Sports Facilities: In the Zuid-Oost there is a cluster of gyms within walking distance of the metro stations Ganzenhof and Kraaiennest. In Zeeburg most of the facilities seem to be concentrated around Ijhaven, an inlet between two of the islands that make up Zeeburg. In Watergraafsmeer you can find several around Prins Bernhard Park. It’s also quite close to Oosterpark which is popular with outdoor sports enthusiasts. The University of Amsterdam built in 2010 the biggest sport-center in Amsterdam, located in Sciencepark, which is open non-students as well and provides facilities for any sport one can imagine.
Zuid (The South)
Located south of the city centre, you will find the neighbourhoods that include the Old South (Oud-Zuid) and Southern Amstel (Zuider-Amstel). These are two of the three most expensive neighbourhoods in Amsterdam, apart from the centrum. Approximately 1/5 of the residents living in Zuider-Amstel are expats, and overall, the population in the particular area is noticeably old compared to the rest of the city. Getting around within the southern part of Amsterdam is easy, whether you travel by bike or prefer public transportation, and it is also easy to get to these areas from other parts of the city and neighbouring suburbs. There are also many primary and secondary schools in the South. This part of the city is as close as you will get to sleepy, leafy, suburbia. The buildings are old and elegant and it’s quiet at night. Proximity to Vonderlpark is, of course, a real treat.
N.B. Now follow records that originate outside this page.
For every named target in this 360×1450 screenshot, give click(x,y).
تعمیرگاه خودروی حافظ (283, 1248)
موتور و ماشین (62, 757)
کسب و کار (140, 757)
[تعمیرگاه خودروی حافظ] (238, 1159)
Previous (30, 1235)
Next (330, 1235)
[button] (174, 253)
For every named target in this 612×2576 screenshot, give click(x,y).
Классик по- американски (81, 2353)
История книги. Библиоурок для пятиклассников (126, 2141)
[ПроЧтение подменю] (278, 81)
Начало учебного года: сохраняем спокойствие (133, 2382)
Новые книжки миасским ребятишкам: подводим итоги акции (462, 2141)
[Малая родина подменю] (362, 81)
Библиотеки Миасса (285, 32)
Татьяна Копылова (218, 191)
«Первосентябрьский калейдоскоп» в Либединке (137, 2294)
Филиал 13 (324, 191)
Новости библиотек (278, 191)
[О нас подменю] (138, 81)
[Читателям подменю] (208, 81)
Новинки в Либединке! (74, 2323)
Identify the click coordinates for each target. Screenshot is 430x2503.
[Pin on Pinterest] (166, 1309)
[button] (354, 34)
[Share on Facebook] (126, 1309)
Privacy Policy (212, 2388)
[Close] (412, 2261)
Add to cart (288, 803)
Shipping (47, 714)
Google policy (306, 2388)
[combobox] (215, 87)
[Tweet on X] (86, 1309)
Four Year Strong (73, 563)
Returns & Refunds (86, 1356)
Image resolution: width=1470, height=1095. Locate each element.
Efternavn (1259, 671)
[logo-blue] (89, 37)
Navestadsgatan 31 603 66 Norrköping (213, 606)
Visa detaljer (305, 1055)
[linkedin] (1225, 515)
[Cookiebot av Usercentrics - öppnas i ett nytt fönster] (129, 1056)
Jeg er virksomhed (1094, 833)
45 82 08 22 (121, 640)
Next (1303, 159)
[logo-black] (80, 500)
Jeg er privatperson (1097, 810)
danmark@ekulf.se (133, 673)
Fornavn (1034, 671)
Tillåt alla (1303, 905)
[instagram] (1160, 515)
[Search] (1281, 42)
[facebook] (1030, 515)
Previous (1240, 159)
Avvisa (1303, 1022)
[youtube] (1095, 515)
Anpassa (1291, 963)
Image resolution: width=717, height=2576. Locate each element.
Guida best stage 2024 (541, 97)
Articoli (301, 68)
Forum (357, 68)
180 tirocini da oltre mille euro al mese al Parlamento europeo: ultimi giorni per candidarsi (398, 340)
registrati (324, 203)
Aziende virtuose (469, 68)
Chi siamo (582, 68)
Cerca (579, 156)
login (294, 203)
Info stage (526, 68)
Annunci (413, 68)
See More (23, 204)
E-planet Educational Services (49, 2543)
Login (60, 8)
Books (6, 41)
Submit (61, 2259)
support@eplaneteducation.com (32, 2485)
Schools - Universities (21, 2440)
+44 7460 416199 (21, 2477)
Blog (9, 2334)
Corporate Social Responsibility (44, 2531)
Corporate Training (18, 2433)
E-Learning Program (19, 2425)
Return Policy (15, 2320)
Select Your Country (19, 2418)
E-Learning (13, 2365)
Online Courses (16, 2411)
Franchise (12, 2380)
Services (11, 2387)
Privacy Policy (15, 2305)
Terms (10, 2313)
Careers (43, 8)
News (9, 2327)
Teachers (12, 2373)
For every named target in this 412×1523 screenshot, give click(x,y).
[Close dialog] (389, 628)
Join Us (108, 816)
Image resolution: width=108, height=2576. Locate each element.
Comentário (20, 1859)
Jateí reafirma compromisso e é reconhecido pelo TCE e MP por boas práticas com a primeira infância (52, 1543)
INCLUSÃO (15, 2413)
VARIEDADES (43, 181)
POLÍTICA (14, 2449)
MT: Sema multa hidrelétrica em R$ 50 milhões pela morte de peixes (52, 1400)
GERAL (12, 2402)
- Amsterdam International Community School
- Ecole Francaise d’Amsterdam
- The British School of Amsterdam
Supermarkets: With the exception of a Lidl or two and a spattering of Aldis, this supermarket dense part of town is owned by Albert Heijn stores. Budget shoppers can take some comfort in the fact that at least they won’t have to walk far to find a supermarket.
Restaurants: Particularly closer to the city centre you can find a wide variety of quality restaurants with food from all over. It’s worth checking reviews though as some eateries in this area spend more time on their appearance than their food. There’s also a lot of the older establishments that are worth visiting as much for their exceedingly Dutch ambiance as for culinary excellence.
Cinemas: Rialto Filmtheatre, Filmmuseum in Vondelpark (planned to be relocated around 1012 to a new state-of-the-art building called “The Wave”, located behind the central station).
Sports Facilities: Throw a rock in this area and you’ll hit a fitness centre. It almost feels like there’s a gym on every block. Beatrixpark is a lovely distraction but with Vondelpark on your doorstep it’s hard to imagine going anywhere else.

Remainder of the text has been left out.